Spiritual practices aren’t always necessary for recovery, research suggests, but they can help.
“Prayer and meditation increase as a function of AA participation,” said John Kelly, associate director of the Center for Addiction Medicine at Massachusetts General Hospital. “That does lead to better outcomes for some.”
Men who’ve beaten addictions with Peabody’s guidance trace their healing to character reform via the original 12 steps. Twenty-three-year-old Pat Smith of Wakefield, Mass. battled heroin and crack cocaine in his teenage years, but nothing worked until he enrolled in a residential, intensive 12-step program. For addicts, he says, surrender to God is an indispensable step.
“People [at AA meetings] are like,’We don’t need God in here, leave God out of it’,” Smith said. “But the truth is, AA is a religious program… It’s Christian principles, the whole book. So it’s like, if you guys want to go to meetings and leave God out of it, then go ahead. But don’t call it AA because it’s not.”

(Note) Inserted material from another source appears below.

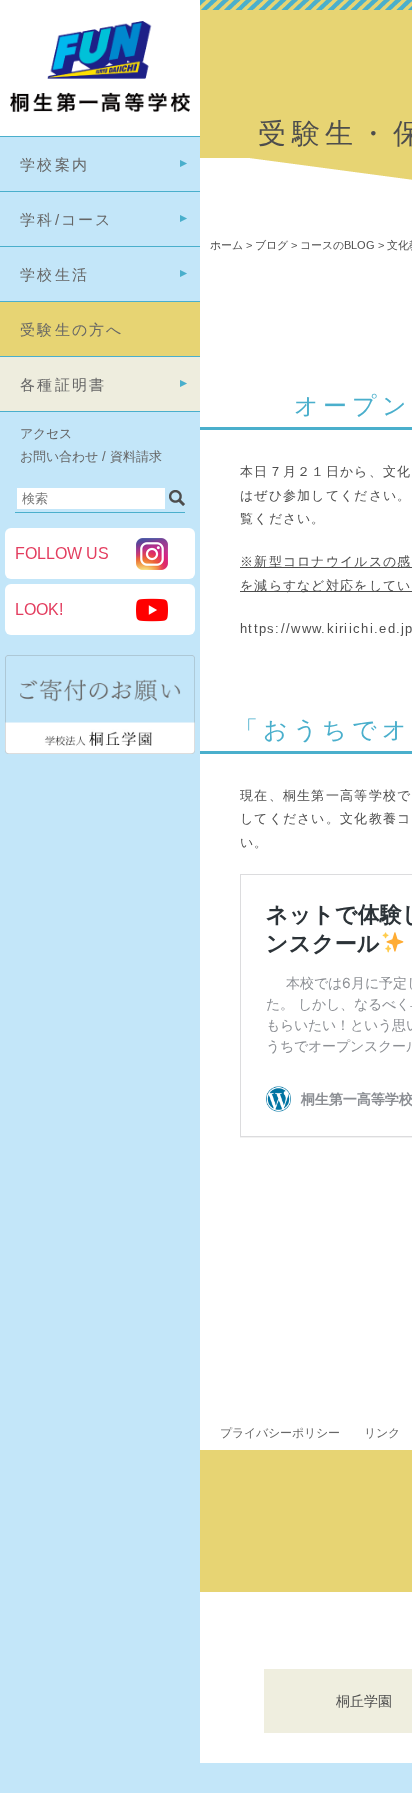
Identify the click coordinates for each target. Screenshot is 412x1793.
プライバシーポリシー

Roger C. brings a different concern. Those who insist on doing the original 12 steps, he says, are apt to alienate nonbelievers, who might never get the help they need.
Some get turned off “when someone comes up to you as a new member of AA and tells you,’if you don’t find God, you’re going to die a drunk’,” Roger C says. “That rigidity is very religious, very intolerant and very hurtful to a number of recovering alcoholics who are looking for an avenue to get sober.”
Offering multiple pathways to recovery bodes well for alcoholics, Kaskutas says, because what works for one person doesn’t always work for someone else.
“Because there’s this ethic of take what you need and leave the rest, it puts the attendee in a position of being able to form a program that is palatable to them,” Kaskutas says. “AA is doing just fine.”